This finally happened: a filesystem in a RAID array got corrupted due to a faulty SATA expansion card. Please repeat after me “RAID is not a backup!”.
Luckily, the data on the array was regularly backed up by restic – an excellent open-source backup solution with a great selection of backup back-end types. Therefore, at most, I might lose the files added/modified in the few days after the last backup was made.
The only problem is the time to restore. The backup spans more than 6 TiB of data, and pulling that down from the cloud could take weeks on a typical residential connection. On the bright side, most of the files are still accessible on the corrupted filesystem. Therefore, if there is a way to establish trust in the data I have, the amount of data to download from the cloud will not be very large.
The naive approach
If you copy the remaining data over to a clean filesystem and run
rsync -avhW --no-compress --progress /backup-mount-location /new_location
you will update all files that have different metadata, but files with idential metadata and silent corruption in their data will remain present.
The next step could possibly be to run
restic -r rest:http://localhost:8080/ -v restore latest --target /new_location --host nas
where http://localhost:8080/
is served by rclone
. That would eventually eliminate all silent data corruption, but, in my expeience, that also leads to restic rewriting files without any data corruption. Therefore, this is almost equivalent to restoring into an empty location with the respective time penalty.
A more advanced approach
restic-provided metadata
restic provides a list of files in a repository by running
restic -r rest:http://localhost:8080/ ls latest
which can also be accessed in a JSON-format with --json
key:
restic -r rest:http://localhost:8080/ ls --json latest
with a sample output being:
{
"name": "weather.png",
"type": "file",
"path": "/home/alexandr/temp/weather.png",
"uid": 1000,
"gid": 1000,
"size": 32396,
"mode": 436,
"permissions": "-rw-rw-r--",
"mtime": "2020-04-07T18:03:41.786871542-04:00",
"atime": "2020-04-07T18:03:41.786871542-04:00",
"ctime": "2021-08-16T00:12:30.711094917-04:00",
"struct_type": "node"
}
Unfortunately, there is no hash information provided, and, what’s even worse, restic does not store hash information for larger files. This manual provides a good explanation of restic’s internal data storage structure.

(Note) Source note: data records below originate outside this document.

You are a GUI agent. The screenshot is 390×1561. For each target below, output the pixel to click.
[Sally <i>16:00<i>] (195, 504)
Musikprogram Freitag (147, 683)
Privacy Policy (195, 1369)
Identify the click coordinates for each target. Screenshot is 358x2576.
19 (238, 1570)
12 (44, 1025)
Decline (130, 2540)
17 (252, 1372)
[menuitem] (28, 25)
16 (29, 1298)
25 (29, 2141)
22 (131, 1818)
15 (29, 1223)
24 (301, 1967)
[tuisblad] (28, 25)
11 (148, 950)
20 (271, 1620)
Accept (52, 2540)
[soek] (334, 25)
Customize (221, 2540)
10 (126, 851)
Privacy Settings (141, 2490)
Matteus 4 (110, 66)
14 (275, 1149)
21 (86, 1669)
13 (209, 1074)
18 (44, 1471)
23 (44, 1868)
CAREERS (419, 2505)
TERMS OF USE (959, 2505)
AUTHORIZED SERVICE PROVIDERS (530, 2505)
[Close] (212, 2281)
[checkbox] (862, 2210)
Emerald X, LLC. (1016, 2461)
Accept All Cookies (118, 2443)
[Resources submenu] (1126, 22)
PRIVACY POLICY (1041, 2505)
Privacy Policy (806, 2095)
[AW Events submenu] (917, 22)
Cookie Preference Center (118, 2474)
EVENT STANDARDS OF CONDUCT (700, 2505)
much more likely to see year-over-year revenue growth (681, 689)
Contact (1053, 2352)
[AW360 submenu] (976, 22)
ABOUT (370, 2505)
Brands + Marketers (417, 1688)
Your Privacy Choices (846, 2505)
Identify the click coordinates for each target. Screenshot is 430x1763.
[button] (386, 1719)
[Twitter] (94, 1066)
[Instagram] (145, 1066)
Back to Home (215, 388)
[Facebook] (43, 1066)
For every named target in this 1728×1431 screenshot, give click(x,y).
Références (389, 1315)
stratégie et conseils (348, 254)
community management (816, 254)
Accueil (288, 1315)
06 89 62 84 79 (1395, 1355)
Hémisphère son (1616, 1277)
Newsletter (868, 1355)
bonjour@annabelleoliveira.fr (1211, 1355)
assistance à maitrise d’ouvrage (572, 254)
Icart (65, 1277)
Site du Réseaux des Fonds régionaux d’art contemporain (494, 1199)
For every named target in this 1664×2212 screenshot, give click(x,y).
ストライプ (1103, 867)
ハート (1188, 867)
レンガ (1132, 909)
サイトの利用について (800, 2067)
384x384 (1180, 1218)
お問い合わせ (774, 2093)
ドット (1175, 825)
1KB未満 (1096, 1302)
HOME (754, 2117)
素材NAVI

One can explore repository objects directly and find that files are represented by nodes that refer to files’ binary data via ordered lists of SHA-256 hashes. That brings us half-way there, as large files are split into multiple blobs. Therefore, we need to find out the lengths of those blobs. This information is available in the repo’s index files.
This github issue describes how to obtain lengths of those blobs. I compiled a modified version of restic that prints chunks’ hashes and sized in the JSON-output of ls
command. The output now looks like:
{
"name": "weather.png",
"type": "file",
"path": "/home/alexandr/temp/weather.png",
"uid": 1000,
"gid": 1000,
"size": 32396,
"mode": 436,
"permissions": "-rw-rw-r--",
"mtime": "2020-04-07T18:03:41.786871542-04:00",
"atime": "2020-04-07T18:03:41.786871542-04:00",
"ctime": "2021-08-16T00:12:30.711094917-04:00",
"content": [
"844c1c113aea5e0096f6803e14f2493222a3a16975e8e1e4cb5ebc51b5b02fd0"
],
"contentsize": [
32428
],
"struct_type": "node"
}
A python tool to compare chunk-hashes
The next step is to generate the list of all files in a snapshot in JSON-format with their hashes and block sizes:
restic -r rest:http://localhost:8080/ ls --json latest > snapshot.json
I created restic-hashdiff tool that processes this list and prints out all files that have a different size or a hash mismatch. The usage is the following:
python3 -m restic_hashdiff snapshot.json
Outcome
After about 16 hours of reading and comparing data, the resulting list of files with silent data corruption contained way less than 1% of total number of files in the snapshot. This greatly reduced the restore time from weeks to less than a day.